In Umbrellas, everything is sung and therefore everything in Genevieve’s soul is laid bare, especially the ecstatic cloud occupied by her and Guy. The first chapter of the film is devoted to them, as if they are the only people in the world. The vibrant colors nearly leap off the screen, and Deneuve’s angelic beauty seems otherworldly. Despite the groundedness of Mme. Emery and Guy’s Aunt Elise, the two lovers seem to float above all else. 

Leveraged as most of the scenes are into tight inside spaces—as opposed to the vast areas and sets used in other musicals of that time like The Sound of Music, Oklahoma, and West Side Story—the relationship between the two lovers is emphasized and their emotional depth strengthened. 

After Guy leaves, this spatial tightness underlines Genevieve’s sense of confinement and frustration. Her pregnancy and her love for Guy are tying her down. When Roland enters the picture and her mother encourages her to accept the hand of the man she does not live, Genevieve accepts. In a beautiful scene at a wedding shop, Mme. Emery walks past a number of mannequin heads covered with bridal veils which makes her look as if she’s walking through a delicate fog. At the end of the line is Genevieve, who slowly lifts the veil. She escapes.

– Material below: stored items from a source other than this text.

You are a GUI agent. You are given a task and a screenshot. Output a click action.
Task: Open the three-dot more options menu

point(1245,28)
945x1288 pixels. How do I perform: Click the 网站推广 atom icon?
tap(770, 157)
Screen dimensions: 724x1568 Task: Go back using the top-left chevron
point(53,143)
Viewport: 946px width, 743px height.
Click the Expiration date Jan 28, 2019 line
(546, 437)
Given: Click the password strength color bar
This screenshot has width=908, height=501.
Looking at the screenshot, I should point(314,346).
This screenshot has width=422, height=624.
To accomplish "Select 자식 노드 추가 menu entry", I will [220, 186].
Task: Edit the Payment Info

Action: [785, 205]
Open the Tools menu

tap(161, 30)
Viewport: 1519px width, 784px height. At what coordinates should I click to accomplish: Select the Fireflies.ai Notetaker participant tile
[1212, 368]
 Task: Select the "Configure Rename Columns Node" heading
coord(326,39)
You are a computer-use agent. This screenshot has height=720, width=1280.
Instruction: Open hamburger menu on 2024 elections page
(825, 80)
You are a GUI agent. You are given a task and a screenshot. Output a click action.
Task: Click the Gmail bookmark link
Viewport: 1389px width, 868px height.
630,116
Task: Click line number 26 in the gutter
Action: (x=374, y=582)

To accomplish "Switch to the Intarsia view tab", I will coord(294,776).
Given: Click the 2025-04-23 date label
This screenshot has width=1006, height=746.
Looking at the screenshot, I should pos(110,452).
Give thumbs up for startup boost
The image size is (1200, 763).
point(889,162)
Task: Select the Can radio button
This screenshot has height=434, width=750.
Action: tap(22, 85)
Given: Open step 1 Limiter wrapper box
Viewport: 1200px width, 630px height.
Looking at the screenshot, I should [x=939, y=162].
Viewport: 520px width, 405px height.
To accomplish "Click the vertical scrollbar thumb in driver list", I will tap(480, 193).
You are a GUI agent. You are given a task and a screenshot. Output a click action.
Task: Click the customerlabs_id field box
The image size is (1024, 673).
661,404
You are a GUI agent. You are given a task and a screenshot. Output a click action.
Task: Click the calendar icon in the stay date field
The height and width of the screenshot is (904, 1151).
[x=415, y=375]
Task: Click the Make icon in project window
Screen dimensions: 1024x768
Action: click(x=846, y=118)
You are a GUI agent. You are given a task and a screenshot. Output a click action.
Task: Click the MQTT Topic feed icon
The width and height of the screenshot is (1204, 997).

The Umbrellas of Cherbourg is an intensely personal study of the fragility and ephemeral nature of first love and instead of glamorizing or mythologizing this experience, it presents the transience of that first marvelous onslaught of feeling, desire, and wonder as only one in a never-ending series of life experiences. For all its tropes and clever devices, Umbrellas is probably one of the most emotionally realistic musicals ever made. It is charming and beautiful—like first love—but it is also bittersweet and even brutally realistic. 

The opening title sequence is a perfect metaphor for this. The camera moves from a long shot of the Cherbourg harbor, then cranes up to look down at pedestrians passing by in the rain. The umbrellas they hold appear as multi-colored circles passing over the dingy cobblestones. The colored circles, some bright, some dingy, some faded pastels, pass underneath our view in seemingly random patterns—much as our lives and loves move in seemingly random patterns.

The 4K restoration of The Umbrellas of Cherbourg is now playing in select theaters. It is a treat to see this beautiful version on the big screen. If you get a chew, pass by the latest Marvel megahit or dopey romcom and take in a true classic of the cinema.